Geek Answers Handbook

Return to universal link

std::for_each accepts and returns a functor by value:

 template< class InputIt, class UnaryFunction > UnaryFunction for_each( InputIt first, InputIt last, UnaryFunction f );

Despite the fact that the functor can be moved and moved, I am interested in whether there can be any objects at all. If I declare my own my_for_each as follows:

 template< class InputIt, class UnaryFunction > UnaryFunction&& my_for_each( InputIt first, InputIt last, UnaryFunction&& f);

And inside my_for_each , call f with std::forward<UnaryFunction>(f)(...) , I can avoid the cost of moving to construct the parameter and, as a bonus, be able to respect ref qualifiers. But I'm not quite sure what I should return. If I do this:

 return std::forward<UnaryFunction>(f);

Are bad things possible (like dangling links)?

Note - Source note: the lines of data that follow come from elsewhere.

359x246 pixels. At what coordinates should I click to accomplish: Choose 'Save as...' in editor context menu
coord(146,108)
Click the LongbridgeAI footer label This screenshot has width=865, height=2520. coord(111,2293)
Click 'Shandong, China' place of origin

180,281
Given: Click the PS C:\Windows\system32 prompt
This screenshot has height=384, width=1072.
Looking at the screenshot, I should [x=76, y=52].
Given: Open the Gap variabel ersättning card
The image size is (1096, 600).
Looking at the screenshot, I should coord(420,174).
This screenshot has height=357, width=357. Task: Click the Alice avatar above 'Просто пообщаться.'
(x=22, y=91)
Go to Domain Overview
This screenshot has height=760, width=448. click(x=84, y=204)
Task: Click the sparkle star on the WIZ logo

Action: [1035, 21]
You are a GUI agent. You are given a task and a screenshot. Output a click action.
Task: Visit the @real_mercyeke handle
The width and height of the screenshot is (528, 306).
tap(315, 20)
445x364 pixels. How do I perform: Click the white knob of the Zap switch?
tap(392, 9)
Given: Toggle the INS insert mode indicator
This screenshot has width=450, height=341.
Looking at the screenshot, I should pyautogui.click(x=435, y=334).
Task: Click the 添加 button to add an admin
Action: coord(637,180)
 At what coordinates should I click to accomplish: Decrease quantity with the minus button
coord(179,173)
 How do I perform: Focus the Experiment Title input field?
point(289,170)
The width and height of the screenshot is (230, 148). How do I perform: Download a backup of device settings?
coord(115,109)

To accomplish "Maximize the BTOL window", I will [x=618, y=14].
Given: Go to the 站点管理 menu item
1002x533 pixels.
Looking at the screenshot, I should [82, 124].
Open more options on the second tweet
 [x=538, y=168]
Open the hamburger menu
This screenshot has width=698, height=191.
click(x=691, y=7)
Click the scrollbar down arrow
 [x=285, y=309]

(This question comes up when I design for_each in this post .)

+5
source share
2 answers

As noted in another excellent answer, passing const& and rvalue reference parameters is dangerous because the reference lifetime does not commute.

The right thing to return when you want to pass the link to forward T&& through is T This turns rvalue into a temporary value and leaves lvalues ​​as references.

So:

 template< class InputIt, class UnaryFunction > UnaryFunction my_for_each( InputIt first, InputIt last, UnaryFunction&& f);

What for temporary f creates a copy (moved).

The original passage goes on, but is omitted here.